* [TO BE DONE]:
1. Who are the producers listed in the Nazareth album text below?
2. How would you put this sentence from the Nazareth album text below into Spanish: "Maximum XS is a greatest hits album by the Scottish hard rock group Nazareth, released in 2004."

* [GIVEN TEXT]:
Greatest hits album by Nazareth
- Released: 12 June 2004
- Genre: Hard rock
- Label: Metro Doubles
- Producer: Roger Glover, Jeff Baxter, John Punter, John Eden, Manny Charlton

Nazareth chronology
| Alive & Kicking (2003) | Maximum XS (2004) | Live in Brazil (2007) |

= Maximum XS: The Essential Nazareth =

Maximum XS is a greatest hits album by the Scottish hard rock group Nazareth, released in 2004. Most of the songs are alternate or live versions that do not appear on other albums. Such as "Razamanaz" an alternate edit of the song. "Shapes of Things" a song originally by the English rock group the Yardbirds. "Hair of the Dog" is a (Single edit) and one of Nazareth's biggest hits, as well as Love Hurts an Everly Brothers cover, rock orchestra version.

* [PROVIDED DATA]:
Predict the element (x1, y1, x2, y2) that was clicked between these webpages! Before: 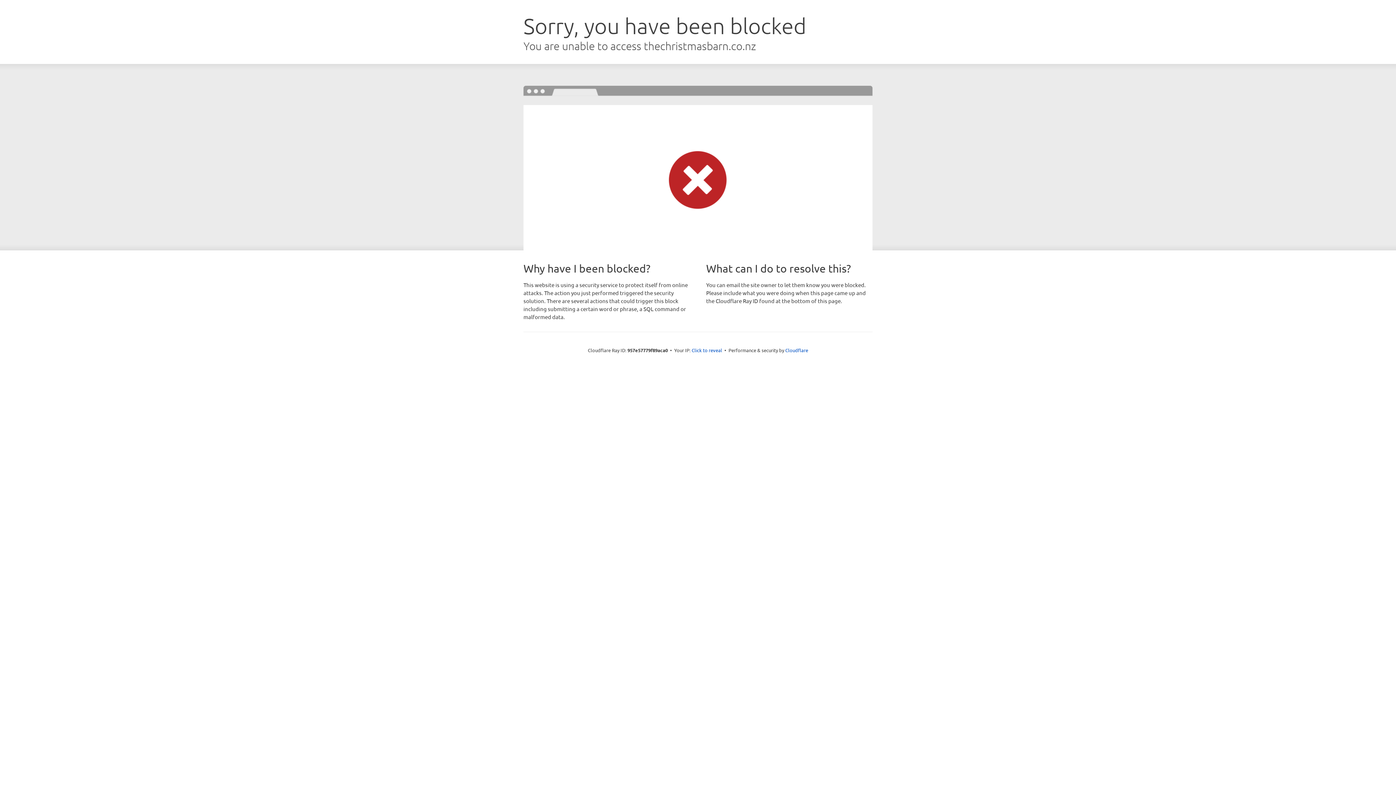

* [RESPONSES TO THE TASKS]:
1. Roger Glover, Jeff Baxter, John Punter, John Eden, Manny Charlton

2. Maximum XS es un álbum recopilatorio de grandes éxitos del grupo escocés de hard rock Nazareth, publicado en 2004.